* Page text:

....

To demonstrate the different types they bring out each of the horses they currently have in training and release them in the arena.
Adone is first up. A black stallion with an unmistakably baroque profile. Roberta sends him off and works him at liberty in the arena. He is not a big horse – but exudes a very special presence when he moves. “This is an excellent classical dressage horse” Roberta tells me. As they leave the arena Adone bounds over a small cross pole on the ground. “Its not true when people say that Murgese cant jump”, jokes Michelangelo behind her.
Aurora is next. This pretty 17hh dressage mare reminds me of a Westphalian gelding I once worked with. This mare competes with a 14 year old rider and recently took out the silver medal at the regional dressage championships, proving not only the wonderful nature of the Murgese, but also their athletic capability.
Troiano and Beniamino are next up. Troiano is Roberta’s dressage mount. He dances about the arena excitedly and then runs up to Michelangelo and Roberta who show me how he can bow down at liberty.
Interestingly the couple have also sold on horses which have became famous in equestrian perfomance shows – and watching the beautiful Troiano work for them in harmony and complete liberty, I can understand why.
Beniamino is a young horse that has recently been sold as a trekking mount. After watching the gelding in the arena, I tell Roberta that its a shame hes not going to be used in dressage. Michelangelo laughs that with the market the way it is – the fact he has a good home is what is important.
Violante enters the arena with head held high and nostrils flared. She is a statuesque mare with a fiery personality, not at all for the faint hearted. Roberta had hoped she would be suitable for Working Equitation, but is now swaying towards dressage as she is too highly strung for the latter. As Violante tears around the arena showing off her remarkable movement. I ask Roberta whether she was a bucker. Roberta grins and Michelangelo laughs. “Not anymore” she tells me. Michelangelo watches the mare and tells me “There are butteri (Tuscan cowboys) that would give their right arm for a mare like this. Unfortunately she just didn’t have the consistency for Working Equitation”.
Next up Roberta brings out Bruno Rinaldi, a young stallion. He is in her eyes the ideal working equitation type. Rinaldi’s compact conformation is very similar to the Napolitano horse of old. His stature and movement is exemplary of the type of horse required to swap between working cattle to classical dressage. He is quick and agile on his feet, yet level headed. The majority of horses competing internationally in working equitation are classical working horses, predominately the Lusitano, PRE and Lipizzaner. “Precision and speed are important, but if you don’t have a horse that’s sensible in the head, than its all over. This is what lets down many riders. The riding is good, but the horses cant always be counted on”. Michelangelo explains, “We have high hopes for this horse. Roberta adds. He’s small for a Murgese, but look how well put together he is. Tall horses don’t usually do well in Working Equitation anyway”. She adds.
Macina, Roberta’s star mare and winner of the Betaiga trophy in 2009 is a sweet mare that demonstrates how talented she is in a liberty demonstration of Spanish walk with Roberta – it is real privilege for me to watch this equine/human partnership – well known amongst working equitation and Murgese enthusiasts.

....

* Excerpted data:
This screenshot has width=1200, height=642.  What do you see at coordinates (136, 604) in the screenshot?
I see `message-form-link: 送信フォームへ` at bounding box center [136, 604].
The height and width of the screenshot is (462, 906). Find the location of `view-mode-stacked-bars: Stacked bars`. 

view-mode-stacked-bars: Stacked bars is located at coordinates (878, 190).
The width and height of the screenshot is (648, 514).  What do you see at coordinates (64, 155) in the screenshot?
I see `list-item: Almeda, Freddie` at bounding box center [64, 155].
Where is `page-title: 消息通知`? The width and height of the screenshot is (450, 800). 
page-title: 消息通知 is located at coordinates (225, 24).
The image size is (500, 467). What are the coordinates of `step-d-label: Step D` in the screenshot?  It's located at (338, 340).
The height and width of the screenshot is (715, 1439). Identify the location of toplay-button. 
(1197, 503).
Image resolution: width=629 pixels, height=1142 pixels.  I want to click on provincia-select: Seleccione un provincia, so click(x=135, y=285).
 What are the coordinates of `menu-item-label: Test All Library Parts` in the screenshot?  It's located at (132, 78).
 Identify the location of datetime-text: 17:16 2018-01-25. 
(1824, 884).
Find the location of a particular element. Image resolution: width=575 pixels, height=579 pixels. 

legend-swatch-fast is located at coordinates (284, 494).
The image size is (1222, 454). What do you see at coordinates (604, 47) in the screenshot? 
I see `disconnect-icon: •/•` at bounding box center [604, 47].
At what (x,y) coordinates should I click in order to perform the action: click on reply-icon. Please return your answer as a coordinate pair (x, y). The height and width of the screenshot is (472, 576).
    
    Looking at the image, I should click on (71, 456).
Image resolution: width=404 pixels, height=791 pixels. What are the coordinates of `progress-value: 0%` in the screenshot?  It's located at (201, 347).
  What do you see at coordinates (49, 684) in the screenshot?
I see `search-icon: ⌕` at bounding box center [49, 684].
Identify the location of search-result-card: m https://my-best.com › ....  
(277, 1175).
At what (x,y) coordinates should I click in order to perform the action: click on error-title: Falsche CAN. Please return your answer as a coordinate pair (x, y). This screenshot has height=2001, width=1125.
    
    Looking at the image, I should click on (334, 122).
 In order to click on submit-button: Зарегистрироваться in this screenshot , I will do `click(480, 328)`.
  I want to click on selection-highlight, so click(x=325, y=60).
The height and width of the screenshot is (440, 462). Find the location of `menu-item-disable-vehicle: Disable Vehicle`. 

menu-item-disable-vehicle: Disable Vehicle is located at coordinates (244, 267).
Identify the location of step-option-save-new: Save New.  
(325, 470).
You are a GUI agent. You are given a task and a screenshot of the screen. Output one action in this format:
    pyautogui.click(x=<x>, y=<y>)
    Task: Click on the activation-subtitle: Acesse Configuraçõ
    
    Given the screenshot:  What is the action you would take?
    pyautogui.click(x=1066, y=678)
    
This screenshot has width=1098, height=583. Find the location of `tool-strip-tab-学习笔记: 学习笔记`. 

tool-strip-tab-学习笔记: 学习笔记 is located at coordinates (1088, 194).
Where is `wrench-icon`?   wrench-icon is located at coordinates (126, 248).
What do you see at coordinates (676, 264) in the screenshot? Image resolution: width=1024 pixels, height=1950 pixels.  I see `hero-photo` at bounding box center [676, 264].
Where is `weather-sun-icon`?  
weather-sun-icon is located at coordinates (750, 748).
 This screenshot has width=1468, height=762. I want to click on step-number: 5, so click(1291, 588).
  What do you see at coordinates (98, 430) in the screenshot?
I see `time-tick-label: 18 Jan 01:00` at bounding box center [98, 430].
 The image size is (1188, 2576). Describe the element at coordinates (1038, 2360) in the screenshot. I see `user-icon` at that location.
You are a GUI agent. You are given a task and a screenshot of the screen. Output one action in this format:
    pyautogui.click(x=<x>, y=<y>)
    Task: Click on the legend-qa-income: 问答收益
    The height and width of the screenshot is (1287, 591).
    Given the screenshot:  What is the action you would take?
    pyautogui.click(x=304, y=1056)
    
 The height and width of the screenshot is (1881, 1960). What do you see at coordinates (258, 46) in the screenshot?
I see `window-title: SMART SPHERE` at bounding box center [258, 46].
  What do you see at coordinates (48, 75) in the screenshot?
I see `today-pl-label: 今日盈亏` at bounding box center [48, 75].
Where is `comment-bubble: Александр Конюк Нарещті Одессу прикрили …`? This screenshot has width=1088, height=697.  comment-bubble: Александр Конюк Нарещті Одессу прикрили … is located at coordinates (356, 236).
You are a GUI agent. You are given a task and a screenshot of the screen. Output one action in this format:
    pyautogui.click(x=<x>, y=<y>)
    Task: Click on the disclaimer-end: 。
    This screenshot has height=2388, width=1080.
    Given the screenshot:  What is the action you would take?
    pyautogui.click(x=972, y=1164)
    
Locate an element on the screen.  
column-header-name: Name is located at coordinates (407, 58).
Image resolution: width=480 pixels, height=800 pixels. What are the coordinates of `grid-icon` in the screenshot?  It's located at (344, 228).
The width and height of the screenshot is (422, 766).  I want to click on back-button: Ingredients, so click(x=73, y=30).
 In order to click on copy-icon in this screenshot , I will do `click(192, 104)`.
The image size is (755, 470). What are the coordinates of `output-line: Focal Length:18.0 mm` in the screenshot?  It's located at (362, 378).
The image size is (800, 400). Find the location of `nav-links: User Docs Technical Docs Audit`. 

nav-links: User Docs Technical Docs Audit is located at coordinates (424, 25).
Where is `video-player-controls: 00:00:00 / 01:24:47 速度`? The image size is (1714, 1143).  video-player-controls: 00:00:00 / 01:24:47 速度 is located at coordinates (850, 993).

....

* Exercise tasks:
1 > Can you transcribe the records from the line containing "The height and width of the screenshot is (440, 462)." through the line containing "pyautogui.click(x=1066, y=678)"?
2 > Can you continue the account of the Murgese horses from where it stops?
These records have no connection to the text about the Murgese horses.

* Numbered answers:
1 >
The height and width of the screenshot is (440, 462). Find the location of `menu-item-disable-vehicle: Disable Vehicle`. 

menu-item-disable-vehicle: Disable Vehicle is located at coordinates (244, 267).
Identify the location of step-option-save-new: Save New.  
(325, 470).
You are a GUI agent. You are given a task and a screenshot of the screen. Output one action in this format:
    pyautogui.click(x=<x>, y=<y>)
    Task: Click on the activation-subtitle: Acesse Configuraçõ
    
    Given the screenshot:  What is the action you would take?
    pyautogui.click(x=1066, y=678)

2 >
It is touching to hear how Macina was in a box all alone when Roberta found her. Even then there was something special about the little mare – and that spark turned into a successful partnership that is still evident today even though Macina has been out of work due to injury for two years. Macina has done more for the promotion internationally of the Murgese horse than any other example. This was the horse that made it onto the European Working Equitation competition circuit, and proved to the world the versatility of the breed.
It is apparent with all the horses here, that the temperament is generically good, even the excitable Violante comes up to me twice when free in the arena. These are horses that seek human contact. This is a testament to their trainers since the horses often arrive terrified of humans.
“They arrive virtually un-handled. The mares don’t get touched at all” Roberta tells me. “Its survival of the fittest down there. The stallions get it worse. Castration is non existent. As soon as they are start causing trouble in the herd, they are closed up in a box.
Aristotle, a handsome little gelding used as a first horse by a seventy year old woman leans out of his box for some attention. “He was one of the worst when he arrived”, Roberta tells me. They can tell the difference though. Like an abandoned dog that has been kicked around all its life, they can draw a distinction between a kind hand and a violent one”.
The rain by this stage is falling hard, so we decide to put the horses away and retire to the farmhouse, where over a plate of Genovese Pesto pasta, we enter an interesting discussion on Working Equitation here in Italy.
Working Equitation, or Monta da Lavoro began in Italy after an organized competition was held between the Butteri of Tuscany on their Maremmano horses and the French Camargue cowboys on their native mounts. Today Italy as a team is traditionally highly competitive in the speed and cow trials but still relatively weak in the dressage trial.
“Working equitation competitions have been a good learning curve for us” Roberta tells me. “We now realize we need to improve our horses basic training and its been good to compete against other countries like Portugal to better understand the holes in aspects of our schooling. The Italian team has good riders; fast and fearless. We excel at the speed trial and work cattle well – but we need to work on refining our riding and training system as this is what is holding the team back.”
“We are not as organized as a team compared to some other countries ”she says, adding that she believes Germany will become extremely competitive in the future.
“Its still a new sport in Germany. But they are extremely dedicated and they have good support for the discipline which is something our team doesn’t have. I believe they will move up the ranks quickly”. Interestingly a German rider is competing in working equitation with a Murgese horse too.
When I ask why the Murgese makes a good Working Equitation mount, Roberta answers:
“These are horses raised amongst cattle in Puglia, so cow sense is bred into them. The quick agile movements that were once important on the battlefield, and the dependable personality, make the breed suitable for each of the four working equitation phases.” Roberta and Michelangelo both state the importance of a level headed horse in this sport. “You can have everything else; speed, elegance etc – but if your horse looses his head, then he’s never going to go far”.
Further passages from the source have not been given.